**Extracted text:**

Ngiroiya adds that since the goats sold in Kiserian are bought directly from farmers the prices are lower than when people move further away from Nairobi to eat outs like Olepolos.

But for the butcheries within Estates there is hardly any change. “So far business is lower than even last month,” says Mr Kenneth Okumu, who owns a butchery and an eatery in the middle class Imara Daima Estate in Nairobi.

Both Okumu and Ngiroiya explain that this is because families who usually buy about 1kg of meat opt to buy live goats, chicken or other animals from the markets rather than butcheries.

The demand for meat during the December holiday is also evident in the difference in average prices in January and December of each year.

For instance, figures from the Kenya National Bureau of Statistics show that the price of beef (with bones) at butcheries retailed for Sh398 in December 2015 up from Sh388 in January that year, an increase of three per cent.

The previous year the price difference was greater when beef (with bones) retailed for Sh387 up from Sh356 eleven months earlier, a jump of nine per cent.  At the end of 2013, butcheries sold beef (with bones) for Sh354 up from Sh331 in January, an increase of seven per cent.


Although meat consumption in Kenya are still low, they are expected to rise rapidly with increasing Gross Domestic Product and a growing middle class.

A 2003 study by the Tegemeo Institute from Egerton University in collaboration with the Central Bureau of Statistics (the forerunner to the Kenya National Bureau of Statistics), found that meat consumption varied by income, with super-rich Kenyans consuming nearly three times more beef than the poorest.


Livestock sold to abattoirs in Kenya increased by 12 per cent from 8.2 million in 2011 to 9.11 million in 2015, a 12 per cent, according to the latest Economic Survey.

The biggest increase was in the slaughter of pigs which increased by 27 per cent from 234,000 to 283,000 over the same period. The slaughter of sheep and goats grew by 13 per cent from 5.8 million in 2011 to 6.6 million in 2015. In the five years, 12 per cent more cattle and were slaughtered. 

It is estimated that livestock contributes 12 per cent of Kenya’s GDP and that 10 million Kenyans living in the arid and semi-arid lands derive their livelihood largely from livestock.

With some noteworthy exceptions, the FAO data shows that on average wealthier countries consume more meat. The average meat consumption in Africa in 2011 was 19 kg per person per year, the least. Kenya’s consumption is below the continent’s average.

**Data below:**
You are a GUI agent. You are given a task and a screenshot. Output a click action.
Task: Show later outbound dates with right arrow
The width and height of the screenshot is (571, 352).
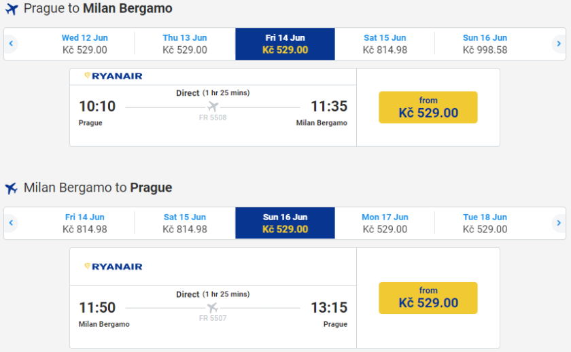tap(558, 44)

**Description of the task:** According to the text on meat demand in Kenya, what was the average meat consumption per person in Africa in 2011?

**Written response:** 19 kg per person per year.